Data in this exercise:
※ ※ ※
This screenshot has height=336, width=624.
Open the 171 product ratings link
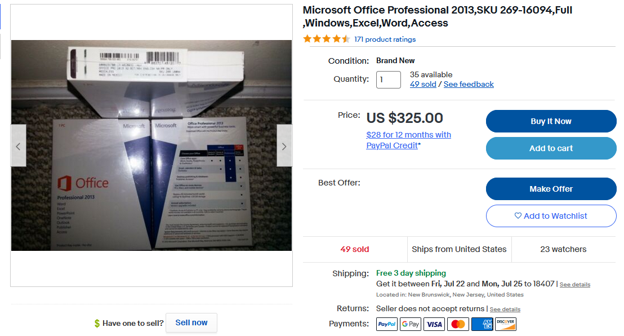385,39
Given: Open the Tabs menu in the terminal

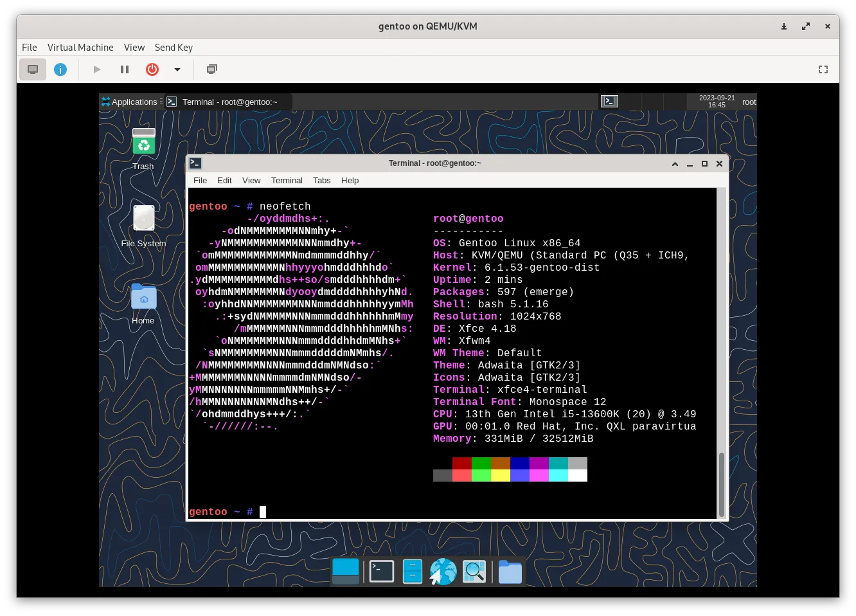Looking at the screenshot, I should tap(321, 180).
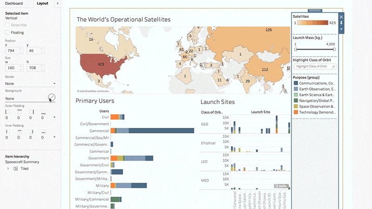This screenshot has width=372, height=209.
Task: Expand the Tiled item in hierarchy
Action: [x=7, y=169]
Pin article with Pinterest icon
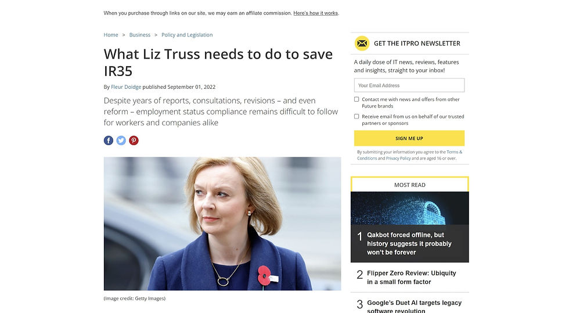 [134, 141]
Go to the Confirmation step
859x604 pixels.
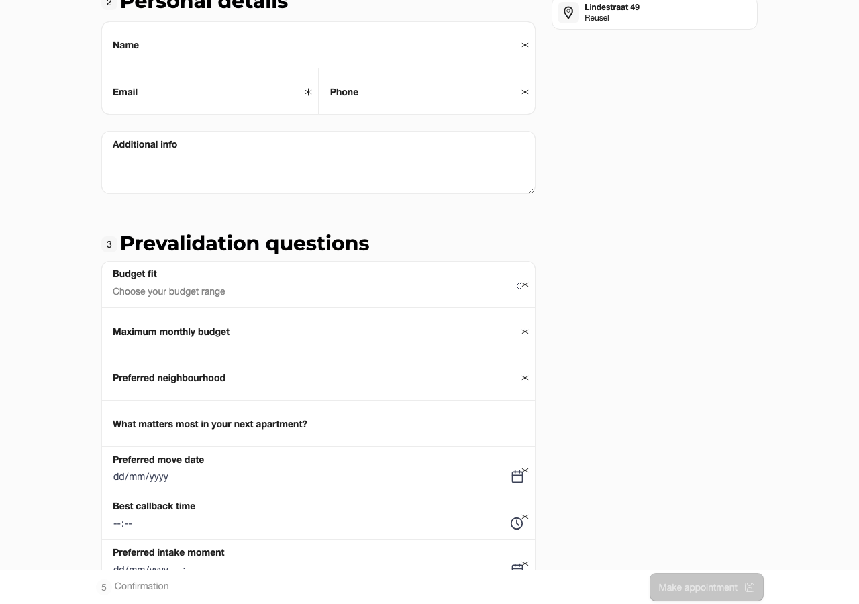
※ ※ ※
Task details: Starting with the line containing "Given: Open the Tabs menu in the terminal" and continuing through the end of the lines, restate these lines with "article" replaced by "image" and everything else unchanged. Omit the pictures.

Exercise solution:
Given: Open the Tabs menu in the terminal

Looking at the screenshot, I should tap(321, 180).
This screenshot has width=372, height=209.
Task: Expand the Tiled item in hierarchy
Action: [x=7, y=169]
Pin image with Pinterest icon
 [134, 141]
Go to the Confirmation step
859x604 pixels.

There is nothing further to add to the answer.